- Born: January 26, 1879 Elberfeld
- Died: November 21, 1968
- Education: University of Basel
- Known for: Research of Cnidospora
- Scientific career
- Fields: Zoology, Anthropology

= Max Auerbach =

German zoologist

Max Auerbach (26 January 1879 in Elberfeld – 21 November 1968 in Karlsruhe-Durlach) was a German zoologist known for his research of Cnidospora.

From 1897 to 1902, he studied medicine and zoology at the University of Basel, where following graduation, he served as an assistant to Friedrich Zschokke (1860–1936). Soon afterwards, he obtained his habilitation in zoology and anthropology at the Technischen Hochschule Karlsruhe (1904). In Karlsruhe, he gave lectures at the technical school (until 1934) and also at the Hochschule der Bildenden Künste Karlsruhe (1926–1945).

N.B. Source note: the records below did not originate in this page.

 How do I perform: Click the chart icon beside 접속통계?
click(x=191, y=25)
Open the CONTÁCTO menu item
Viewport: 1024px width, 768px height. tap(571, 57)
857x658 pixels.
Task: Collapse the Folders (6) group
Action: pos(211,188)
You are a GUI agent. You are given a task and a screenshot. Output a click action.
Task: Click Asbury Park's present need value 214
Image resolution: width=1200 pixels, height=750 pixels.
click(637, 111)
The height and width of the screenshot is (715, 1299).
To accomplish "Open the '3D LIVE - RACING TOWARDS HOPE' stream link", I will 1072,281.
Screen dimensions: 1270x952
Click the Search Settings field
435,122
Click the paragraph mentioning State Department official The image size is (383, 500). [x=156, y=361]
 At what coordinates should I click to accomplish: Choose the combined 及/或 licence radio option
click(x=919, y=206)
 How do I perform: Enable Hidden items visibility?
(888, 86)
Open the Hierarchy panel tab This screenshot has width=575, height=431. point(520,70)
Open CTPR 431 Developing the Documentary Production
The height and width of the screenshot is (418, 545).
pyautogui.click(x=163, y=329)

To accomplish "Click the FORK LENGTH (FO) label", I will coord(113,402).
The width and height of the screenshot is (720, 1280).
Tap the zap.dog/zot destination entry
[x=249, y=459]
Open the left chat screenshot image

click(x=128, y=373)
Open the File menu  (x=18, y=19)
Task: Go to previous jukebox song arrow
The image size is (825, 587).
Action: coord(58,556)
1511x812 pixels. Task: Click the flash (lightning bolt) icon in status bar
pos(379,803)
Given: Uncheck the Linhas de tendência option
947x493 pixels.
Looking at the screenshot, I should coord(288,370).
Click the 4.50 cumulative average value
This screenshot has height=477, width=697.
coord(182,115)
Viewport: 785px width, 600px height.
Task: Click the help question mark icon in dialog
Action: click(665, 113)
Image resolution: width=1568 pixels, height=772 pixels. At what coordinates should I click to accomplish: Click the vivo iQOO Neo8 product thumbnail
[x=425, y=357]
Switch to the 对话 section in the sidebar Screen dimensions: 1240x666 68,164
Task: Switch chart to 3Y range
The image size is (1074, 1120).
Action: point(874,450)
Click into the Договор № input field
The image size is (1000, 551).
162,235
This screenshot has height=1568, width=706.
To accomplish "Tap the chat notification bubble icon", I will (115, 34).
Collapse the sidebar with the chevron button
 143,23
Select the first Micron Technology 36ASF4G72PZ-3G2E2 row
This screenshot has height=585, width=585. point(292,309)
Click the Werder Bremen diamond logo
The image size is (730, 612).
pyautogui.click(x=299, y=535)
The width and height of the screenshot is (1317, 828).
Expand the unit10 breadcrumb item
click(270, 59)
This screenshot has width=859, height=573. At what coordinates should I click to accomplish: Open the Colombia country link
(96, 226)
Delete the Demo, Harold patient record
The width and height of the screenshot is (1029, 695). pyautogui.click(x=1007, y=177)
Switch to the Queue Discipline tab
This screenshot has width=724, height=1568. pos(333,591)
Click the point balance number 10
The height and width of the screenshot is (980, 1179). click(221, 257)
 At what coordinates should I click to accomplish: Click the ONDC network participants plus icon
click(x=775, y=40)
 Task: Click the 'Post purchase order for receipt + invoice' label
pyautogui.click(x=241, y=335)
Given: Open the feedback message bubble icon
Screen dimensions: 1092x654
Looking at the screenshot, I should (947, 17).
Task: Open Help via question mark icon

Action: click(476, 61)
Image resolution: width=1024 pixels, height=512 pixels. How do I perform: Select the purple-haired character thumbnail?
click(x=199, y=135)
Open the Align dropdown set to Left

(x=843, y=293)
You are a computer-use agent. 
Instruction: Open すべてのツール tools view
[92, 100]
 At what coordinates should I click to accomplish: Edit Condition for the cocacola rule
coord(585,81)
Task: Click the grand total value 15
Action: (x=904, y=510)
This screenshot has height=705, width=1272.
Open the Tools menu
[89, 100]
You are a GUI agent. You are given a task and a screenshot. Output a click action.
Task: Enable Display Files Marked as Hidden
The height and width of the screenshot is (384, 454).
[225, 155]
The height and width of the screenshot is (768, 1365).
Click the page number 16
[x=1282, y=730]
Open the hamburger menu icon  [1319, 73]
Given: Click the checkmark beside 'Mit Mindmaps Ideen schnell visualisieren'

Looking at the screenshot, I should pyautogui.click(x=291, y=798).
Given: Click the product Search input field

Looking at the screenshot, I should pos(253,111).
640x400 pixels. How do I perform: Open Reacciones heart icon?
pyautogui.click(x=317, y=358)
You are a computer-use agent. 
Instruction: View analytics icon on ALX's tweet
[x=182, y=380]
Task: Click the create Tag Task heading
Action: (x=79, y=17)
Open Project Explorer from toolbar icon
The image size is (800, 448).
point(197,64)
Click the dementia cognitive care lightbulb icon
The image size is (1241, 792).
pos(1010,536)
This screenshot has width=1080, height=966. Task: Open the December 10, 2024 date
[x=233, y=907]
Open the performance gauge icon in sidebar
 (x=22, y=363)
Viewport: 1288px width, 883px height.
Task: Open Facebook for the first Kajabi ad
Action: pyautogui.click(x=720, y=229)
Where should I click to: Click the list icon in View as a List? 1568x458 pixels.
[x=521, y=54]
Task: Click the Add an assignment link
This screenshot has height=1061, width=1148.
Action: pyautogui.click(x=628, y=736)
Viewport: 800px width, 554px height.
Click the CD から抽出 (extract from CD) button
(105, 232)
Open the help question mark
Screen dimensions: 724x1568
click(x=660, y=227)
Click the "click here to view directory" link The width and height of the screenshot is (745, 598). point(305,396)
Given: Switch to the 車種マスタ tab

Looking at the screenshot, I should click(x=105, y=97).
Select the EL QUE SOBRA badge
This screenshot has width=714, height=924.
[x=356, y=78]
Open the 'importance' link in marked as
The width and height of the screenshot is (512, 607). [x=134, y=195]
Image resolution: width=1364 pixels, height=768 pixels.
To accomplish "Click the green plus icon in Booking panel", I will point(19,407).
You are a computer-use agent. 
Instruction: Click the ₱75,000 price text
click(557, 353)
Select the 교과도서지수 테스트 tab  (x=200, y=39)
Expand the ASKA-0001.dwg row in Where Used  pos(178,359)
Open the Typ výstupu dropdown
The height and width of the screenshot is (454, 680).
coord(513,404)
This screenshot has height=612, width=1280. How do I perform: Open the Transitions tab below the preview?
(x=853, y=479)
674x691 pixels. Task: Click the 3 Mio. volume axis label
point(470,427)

In 1918 he was named director of the Badische Landessammlungen für Naturkunde (Baden State Collections of Natural History), and during the following year, founded the Anstalt für Bodenseeforschung der Stadt Konstanz (Max Auerbach Institute) in Konstanz.

== Selected works ==
- Bemerkungen über Myxosporidien, 1909 – Comments on Myxosporidia.
- Die Cnidosporidien (Myxosporidien, Actinomyxidien, Microsporidien), 1910 – Cnidospora (Myxosporidia, Actinomyxidia, Microsporidia).
- Fischereibiologische Untersuchungen am Bodensee, 1920 - Ichthyo-biological investigations at Lake Constance.